**EXERCISE DETAILS:** After finding the line with "Task: Click the" in the entries below, retype exactly each line from there through the line with "The width and height of the screenshot is (1103, 827).", including that final line.

**DATA TO PROCESS:**

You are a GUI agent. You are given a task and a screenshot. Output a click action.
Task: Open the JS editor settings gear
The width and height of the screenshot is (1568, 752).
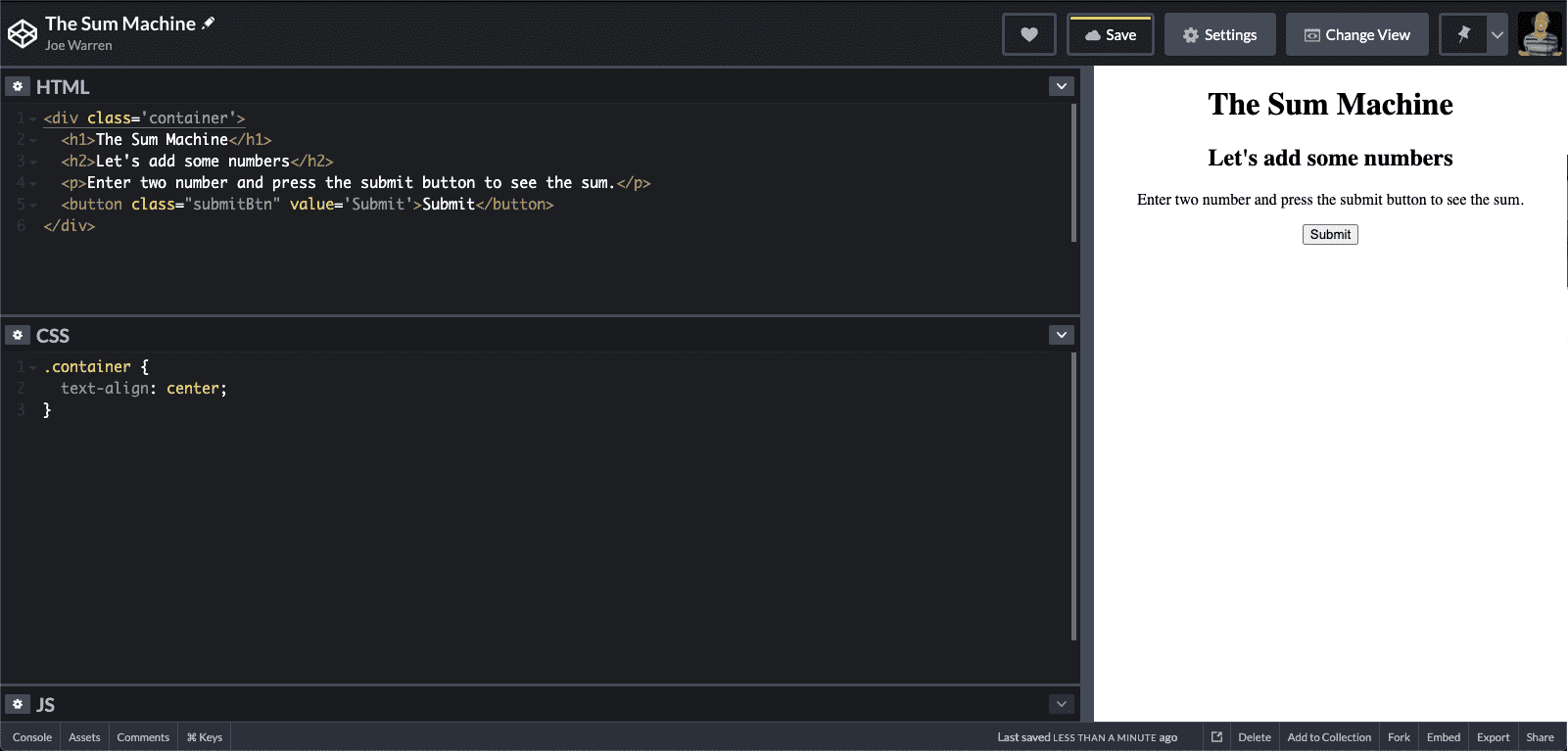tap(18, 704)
--
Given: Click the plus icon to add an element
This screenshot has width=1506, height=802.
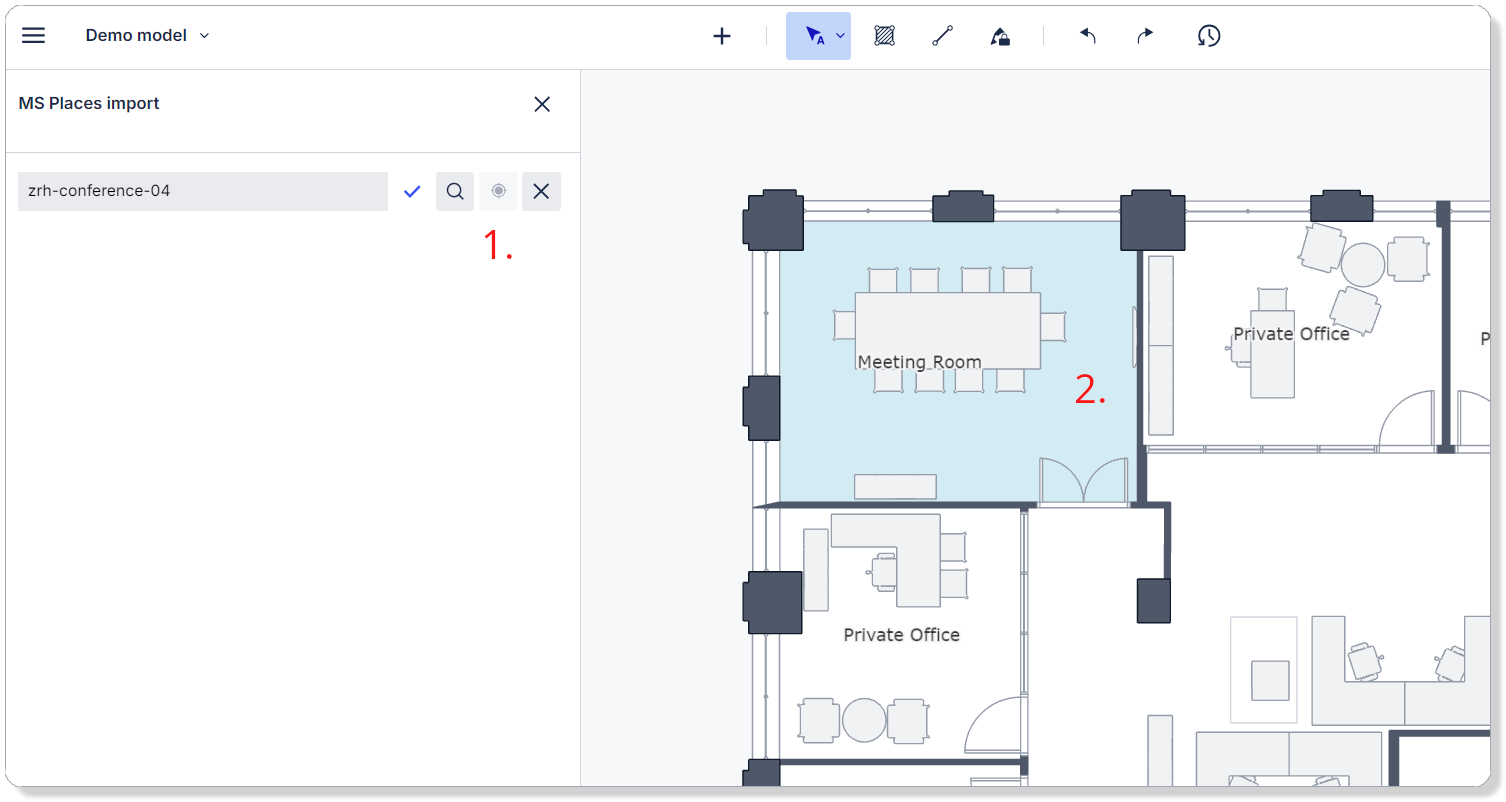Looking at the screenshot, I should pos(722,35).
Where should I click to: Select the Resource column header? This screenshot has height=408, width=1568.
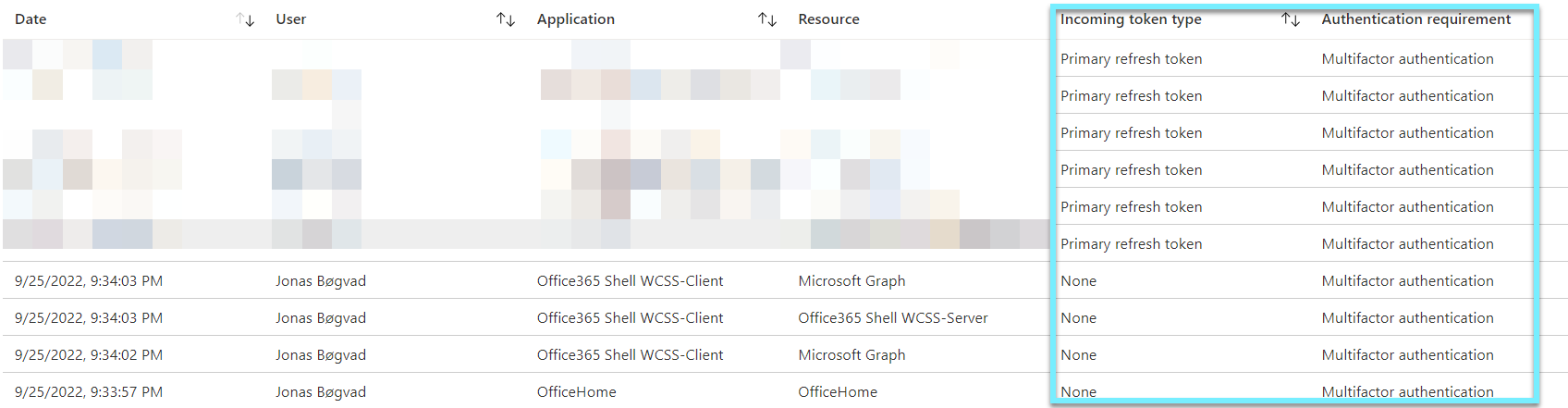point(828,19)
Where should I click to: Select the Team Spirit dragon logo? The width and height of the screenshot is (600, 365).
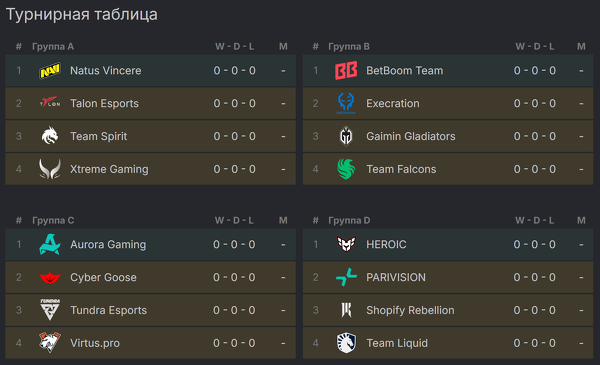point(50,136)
---
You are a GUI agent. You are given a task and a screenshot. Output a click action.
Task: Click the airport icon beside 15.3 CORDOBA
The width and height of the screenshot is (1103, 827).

**EXPECTED ANSWER:**
Task: Click the airport icon beside 15.3 CORDOBA
The width and height of the screenshot is (1103, 827).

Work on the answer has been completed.